Health care is an ever-changing industry, but there are a few themes emerging for the coming year that could prove to have a great impact in the future.
North Texas is experiencing a population explosion. Organic growth coupled with new move-ins is making this area one of the highest-growth geographical areas nationally. It is projected that the population of the Dallas-Fort Worth metropolitan statistical area will reach more than 8 million in 10 years.
This population growth is being fueled by an expanding local economy. Economic and job growth have pushed North Texas to the sixth-largest GDP nationally, with more than 400,000 jobs created since 2009.
For health care, growth signals a need for providers to accommodate an expanded population into our current infrastructure. Demand for health care services will increase, which will fuel growth in our sector.
The biggest theme in health care is the rise of consumer choice. Historically, consumers have received nearly all of their health care options through their employers, meaning their employers provided access to a specific number of health insurance plans. With the emergence of public and private health care exchanges, consumers now have access to multiple choices when it comes to health care products.
With choice comes voice. Many of the health care benefit choices in the insurance market today are called high-deductible health plans, which cause consumers to pay more out of pocket over the course of a year. Because they are bearing more of the costs, consumers are expecting – and demanding – more consumer-like experiences in health care such as greater convenience, easier access, lower costs for services and greater efficiencies.
Just as is true in many other industries, we believe consumers will continue to make a push toward total value delivery, which means they won’t only want high-quality outcomes from their health care purchase (meaning we make you better), but also they want it more cost-effectively. Consumers are looking for value, and we see a continued emergence of opportunities for providers to deliver that value.
We’ve all seen the growth in retail clinics, such as Target’s neighborhood clinics, and we think there will be a continued interest by consumers in similar solutions, which can provide medical services in a fast and convenient setting. New concierge-type services are emerging in Dallas-Fort Worth where, for example, a nurse will come to your home to evaluate your child. That’s a huge shift in health care that we believe is coming. It may not be fully realized in 2016, but there is a noticeable shift in this direction.
Big changes with little devices
How often do you see someone walking around with a wearable activity tracker? You have likely seen more and more people with one of these devices.
Digital devices are playing a huge role in the changing health care environment. From apps and smartphones to activity trackers, consumers are turning more and more to devices as a means to track and improve their health – and that just might make a high impact in the health care arena.
We believe the rise in personalized activity trackers – from the Fitbit to the Apple Watch – will translate into an acceleration of personal health care accountability. For employers, this increase doesn’t mean that all of your employees might start running marathons, but trends toward this new personalized accountability very well might translate into lower health care costs and healthier employees – and a healthy employee is a more productive employee.

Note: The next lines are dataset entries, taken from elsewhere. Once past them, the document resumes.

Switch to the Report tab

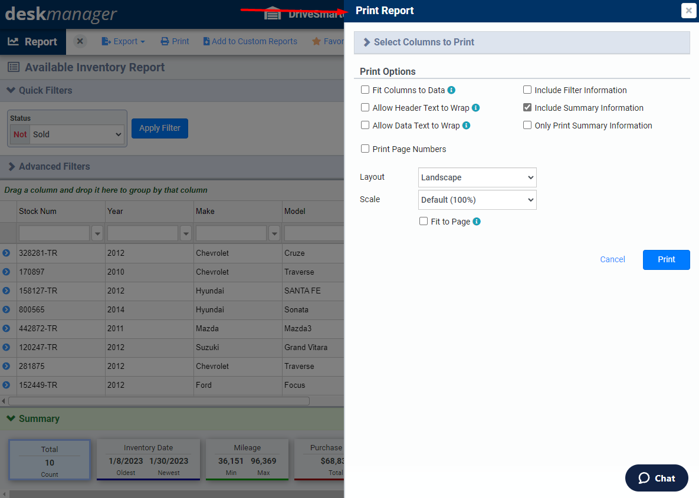coord(32,41)
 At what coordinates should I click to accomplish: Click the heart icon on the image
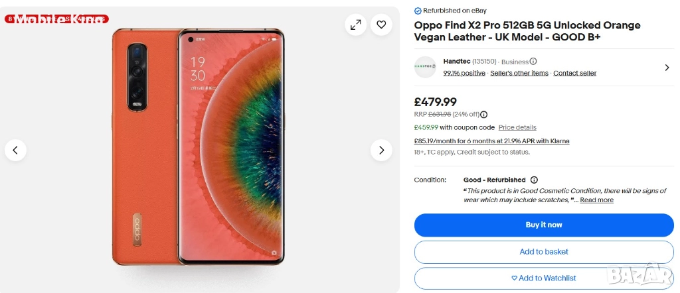[x=381, y=25]
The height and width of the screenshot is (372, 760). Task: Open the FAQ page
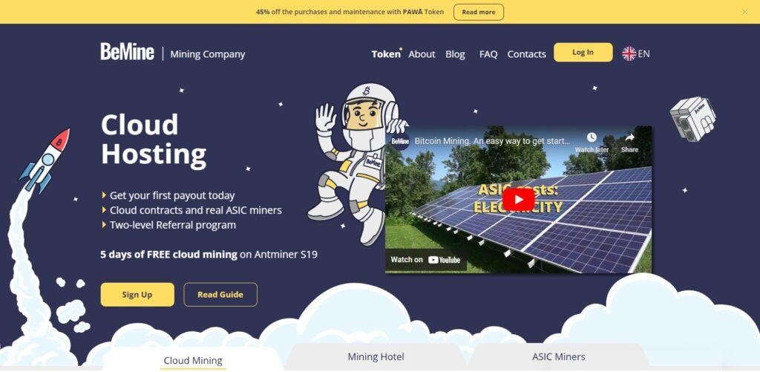click(488, 54)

In fact, there’s a tipping point where we see more employers encouraging and rewarding these health behaviors. Texas Health Resources has a well-established program for our employees called Be Healthy. The program, which has high participation rates, rewards employees for making healthy choices in a number of venues from walking clubs to Fitbit trackers and healthy cafeteria meals. We believe more and more employers will incorporate these types of programs and they will be continually reinforced by digital technology.
Personal health activation is here, and it’s being enabled by technology.
Tech isn’t just for techies
Providers are using technology and informatics to transform patient care. They are driving health decision-making using analytics. With greater ability to predict outcomes, detect problems earlier and develop customized solutions, providers will take another leap forward in delivering value to their customers.
Technology is enabling enhanced methods of care delivery for health care providers that reduce the need for hospital stays (e.g., minimally invasive surgery) and even reduce the need for in-person visits (e.g., virtual appointments). Providers are using technology to deliver services that put the needs, convenience and user experience of the patient first.
More than 40 percent of health care executives say their volume of data has increased by more than 50 percent in the past year. Among these executives, 63 percent believe big data can help track and manage population health more effectively, and 60 percent believe it will enhance the ability to deliver preventive care.
This big data growth could mean lower health care costs for employers because better data can lead to better patient experience and improved outcomes by providing superior quality in a customer-focused health care environment. Capturing and analyzing large swaths of data can help providers understand and address variability to control costs. By understanding collected data, we can understand which patients are most in need of medical attention and how to approach that challenge/opportunity.
Because of the rise of big data in health care, precision medicine might have a big impact in 2016. Precision medicine speaks to the ability to customize treatment for individuals, even using new treatments that physicians believe would greatly affect the patient. The advantage of precision medicine is better outcomes at lower cost. It remains to be seen when it will really catch on, but we think it will.
Aaron Bujnowski is senior vice president of strategy and planning for Texas Health Resources. He joined the health system in 2010. He was formerly a member of the health care practice at the Boston Consulting Group.